Excerpt to read ->
Louisville health officials praised for response to hepatitis A outbreak
LOUISVILLE, Ky. (WDRB) -- Efforts to curb the hepatitis A outbreak in Louisville are getting high marks from state and federal health officials.
"While we're seeing some signs the outbreak may be slowing, there are still too many who are catching the disease that can be prevented," said Dr. Sarah Moyer, the director of the Louisville Metro Department of Public Health and Wellness.
She says Kentucky has the largest outbreak in the country with about 1,100 cases and eight deaths from the contagious liver disease. In Louisville, 540 people have been treated for hepatitis A, and 338 infected people were hospitalized or about 63 percent. Four have died in Louisville.
Moyer said the disease is primarily transferred with close contact, and most infection stems from poor hand hygiene.
"The virus in this outbreak is being passed from person to person from poor hand washing, and we have no current evidence that it is being passed by food or drink, as was the case with the hepatitis A outbreak in 1988 here in Louisville."
Most of Louisville's hep A cases have involved factors like homelessness or recreational drug use, but recently there have been a growing number of cases in people with no risk factors. People who contract hepatitis A experience flu-like symptoms.

Check your understanding ->
A – Can you extract the passage of the hepatitis A article between "Most of Louisville's" and "experience flu-like symptoms.", inclusive?
B – According to the hepatitis A article, how many people in Louisville have been treated for hepatitis A?

Data listing ->

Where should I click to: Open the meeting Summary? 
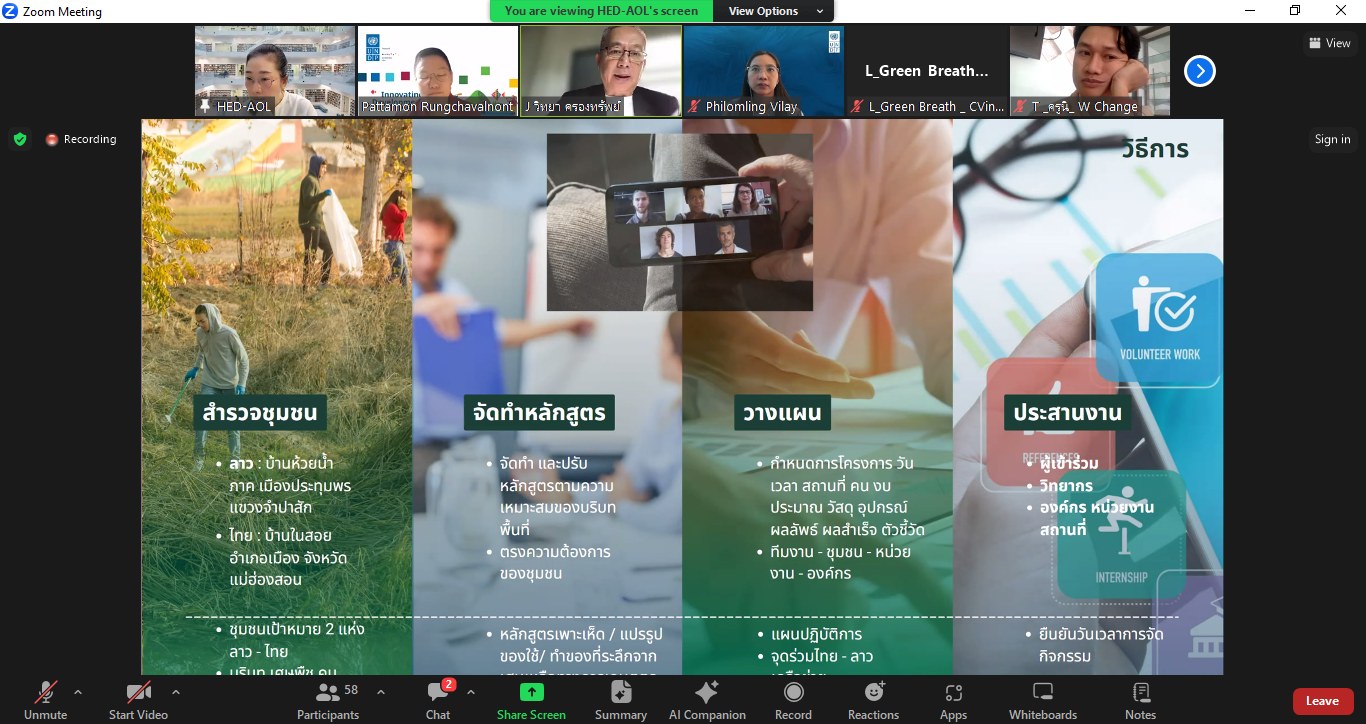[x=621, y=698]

* * *

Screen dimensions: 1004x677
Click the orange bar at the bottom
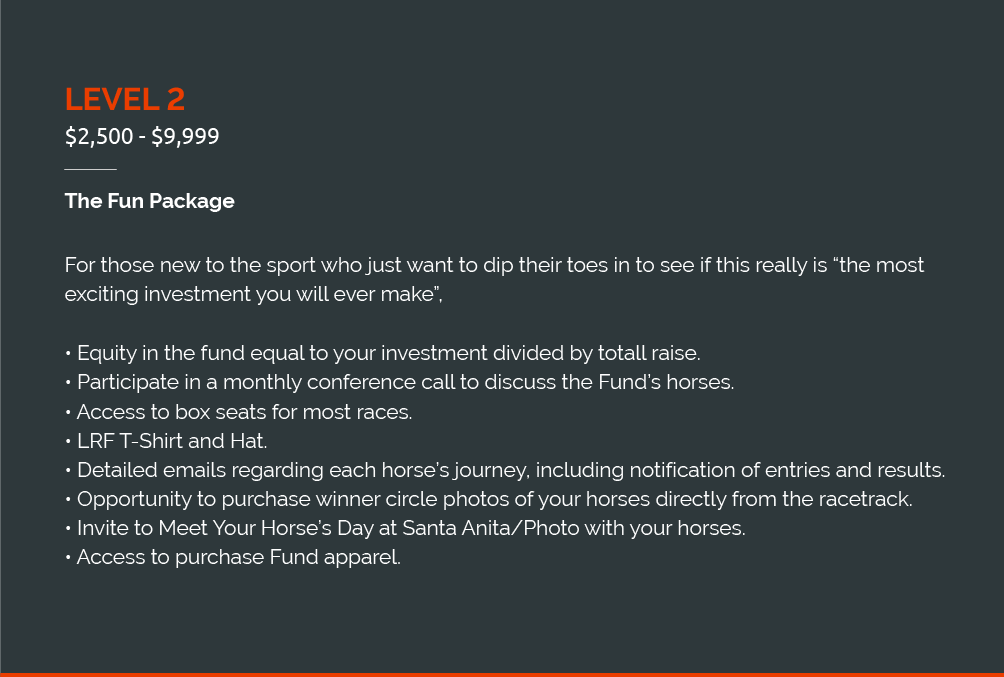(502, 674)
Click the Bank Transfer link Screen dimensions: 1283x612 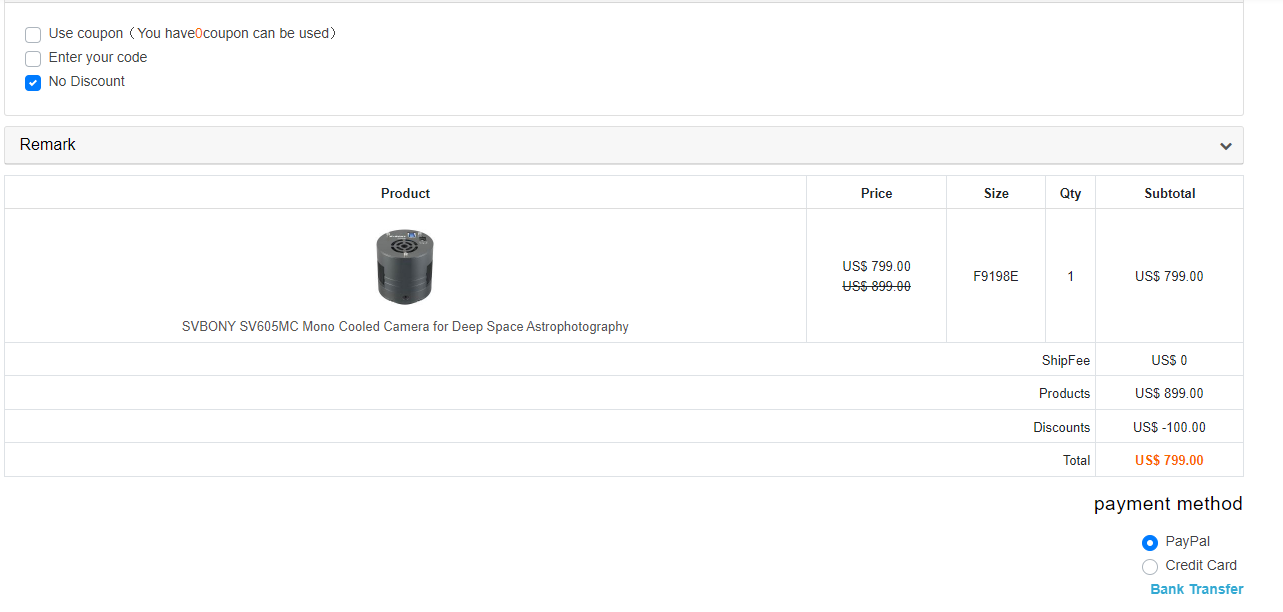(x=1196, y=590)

Written responses ->
A –
Most of Louisville's hep A cases have involved factors like homelessness or recreational drug use, but recently there have been a growing number of cases in people with no risk factors. People who contract hepatitis A experience flu-like symptoms.

B – 540 people.